*** Block opens ***
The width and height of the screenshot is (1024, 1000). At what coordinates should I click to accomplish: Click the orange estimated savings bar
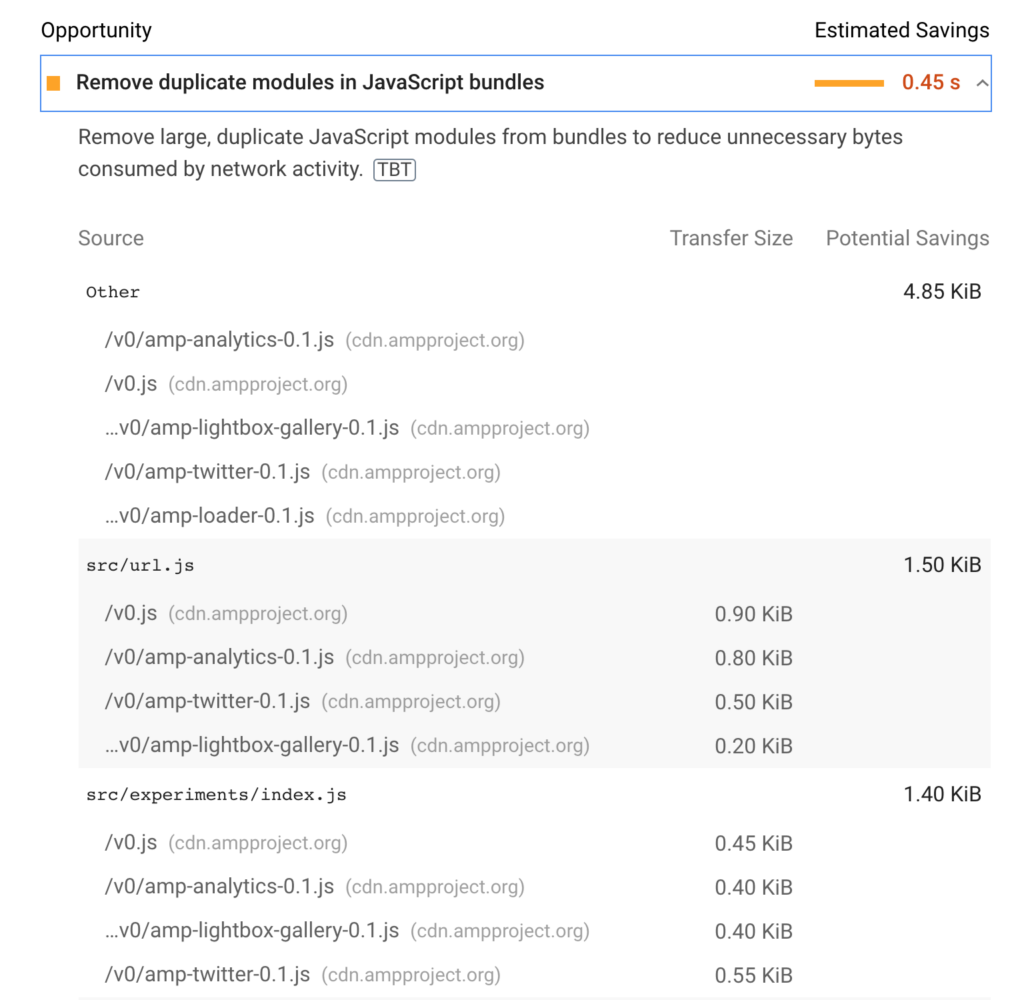849,83
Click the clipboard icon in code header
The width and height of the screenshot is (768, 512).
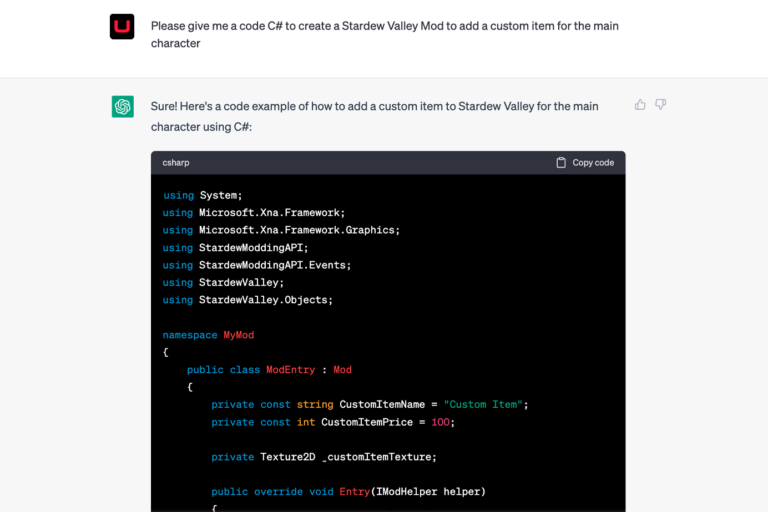pos(561,163)
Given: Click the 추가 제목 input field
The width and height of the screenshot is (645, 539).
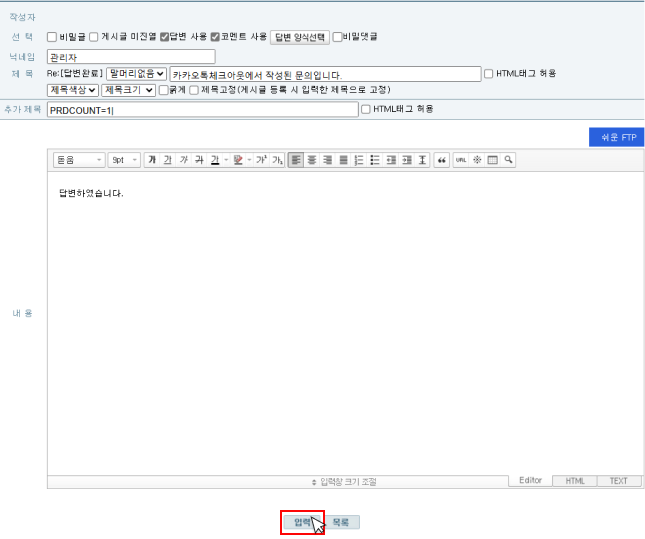Looking at the screenshot, I should tap(203, 110).
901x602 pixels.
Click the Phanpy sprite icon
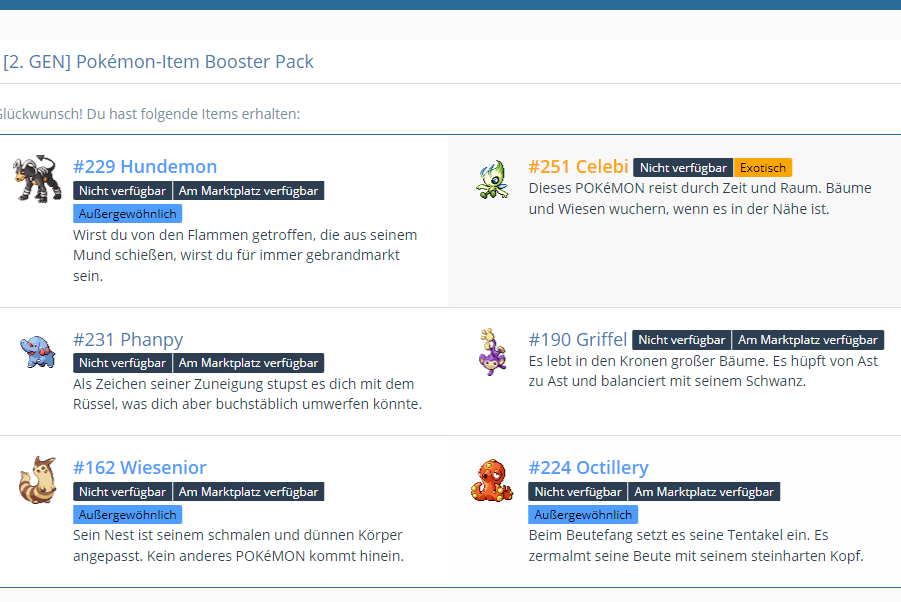tap(37, 351)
*** Block closes ***
Omit the pictures, and quote the material above exactly as given.

◆ RESULT OF THIS EXERCISE
The width and height of the screenshot is (1024, 1000). At what coordinates should I click to accomplish: Click the orange estimated savings bar
849,83
Click the clipboard icon in code header
The width and height of the screenshot is (768, 512).
pos(561,163)
Given: Click the 추가 제목 input field
The width and height of the screenshot is (645, 539).
Looking at the screenshot, I should tap(203, 110).
901x602 pixels.
Click the Phanpy sprite icon
tap(37, 351)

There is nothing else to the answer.